Naviguer à l’estime :
« Les hommes savaient que lorsqu’on poursuivait un dessein exigeant, tout le reste devait s’effacer, sous peine de risquer l’échec. C’était ingrat et exaltant. Quitte à sacrifier des amitiés, des amours, ils devaient suivre leur destin sans compromission.
La vision du corps d’Alice se serrant contre le sien hantait souvent les nuits de Jón. Il savait qu’il ne la reverrait plus. Il savait aussi qu’il toucherait à d’autres femmes, c’était en tout cas ce que lui prédisait Thorkell. En attendant, il fixait l’image de la jeune Anglaise dans ses pensées, depuis ses mèches blondes jusqu’à ses pieds fins, redessinant une boucle, s’attardant sur une courbe. Toutefois, la perception de sensations plus fines s’estompait malgré lui : son parfum, le goût de ses lèvres. Alice commençait à lui échapper, à devenir plus diffuse. Cela l’irritait et le soulageait à la fois.
Durant ses quarts, il n’y pensait jamais. Ce jour-là, Brian lui enseigna ce qu’était la navigation à l’estime. Lorsqu’on s’éloignait des repères qu’offrait la terre, il fallait évaluer continuellement son cap et sa vitesse afin d’en déduire la route suivie. Depuis l’archipel des Shetland jusqu’en Islande, c’était la pleine mer et il faudrait naviguer à l’estime. Brian lui apprit comment certains capitaines mesuraient la vitesse de leur bateau. Il dit à Jón d’aller à la proue et de lancer une vieille planche par-dessus bord, le long du flanc du navire. Il se posta lui-même à la poupe. Lorsque le morceau de bois fut lancé, il le scruta attentivement à la surface de l’eau, puis leva le bras quand il passa devant lui. Il déclara, énigmatique :
— Le problème, c’est qu’on n’a pas de sablier à bord.

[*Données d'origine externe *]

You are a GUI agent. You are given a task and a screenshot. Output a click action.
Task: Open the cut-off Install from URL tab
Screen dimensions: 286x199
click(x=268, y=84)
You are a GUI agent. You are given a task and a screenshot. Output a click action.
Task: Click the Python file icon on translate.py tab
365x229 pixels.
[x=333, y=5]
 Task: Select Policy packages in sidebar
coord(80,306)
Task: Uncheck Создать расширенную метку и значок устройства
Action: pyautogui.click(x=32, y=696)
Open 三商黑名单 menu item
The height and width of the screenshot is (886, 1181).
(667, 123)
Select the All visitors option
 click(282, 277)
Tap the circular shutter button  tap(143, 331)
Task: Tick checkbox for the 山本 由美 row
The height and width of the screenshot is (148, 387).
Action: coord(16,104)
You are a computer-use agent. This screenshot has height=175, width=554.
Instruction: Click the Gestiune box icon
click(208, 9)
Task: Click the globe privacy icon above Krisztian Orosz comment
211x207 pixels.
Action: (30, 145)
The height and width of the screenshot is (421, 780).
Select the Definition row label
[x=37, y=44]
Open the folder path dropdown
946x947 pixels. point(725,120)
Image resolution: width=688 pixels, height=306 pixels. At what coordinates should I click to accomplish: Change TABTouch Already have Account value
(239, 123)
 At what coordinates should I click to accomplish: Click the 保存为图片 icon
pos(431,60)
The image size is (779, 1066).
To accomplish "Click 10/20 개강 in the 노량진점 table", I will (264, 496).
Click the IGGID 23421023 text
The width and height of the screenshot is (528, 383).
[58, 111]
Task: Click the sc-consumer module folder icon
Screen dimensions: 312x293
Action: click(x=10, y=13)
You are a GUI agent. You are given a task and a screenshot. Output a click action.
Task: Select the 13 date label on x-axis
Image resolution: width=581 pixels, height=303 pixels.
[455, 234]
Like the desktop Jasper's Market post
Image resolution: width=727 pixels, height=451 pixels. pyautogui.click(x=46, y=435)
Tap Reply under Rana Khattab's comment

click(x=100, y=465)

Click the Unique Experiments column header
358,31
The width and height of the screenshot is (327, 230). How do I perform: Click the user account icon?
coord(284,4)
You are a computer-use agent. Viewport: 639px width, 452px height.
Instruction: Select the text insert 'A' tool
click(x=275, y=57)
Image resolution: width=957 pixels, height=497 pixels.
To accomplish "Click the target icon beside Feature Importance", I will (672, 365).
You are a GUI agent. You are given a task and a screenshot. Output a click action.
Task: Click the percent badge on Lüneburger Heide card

Comme l’apprenti matelot restait interdit, Brian expliqua que si on mesurait le temps que la planche avait mis pour aller de la proue à la poupe, et si on connaissait la distance entre ces deux extrémités, on pouvait en déduire la vitesse du bateau. Jón resta un moment à regarder la mer, puis s’empara d’un bout de bois et le lança dans la vague d’étrave. Sur toute sa longueur, la coque glissa le long du bâton. Il commençait à comprendre.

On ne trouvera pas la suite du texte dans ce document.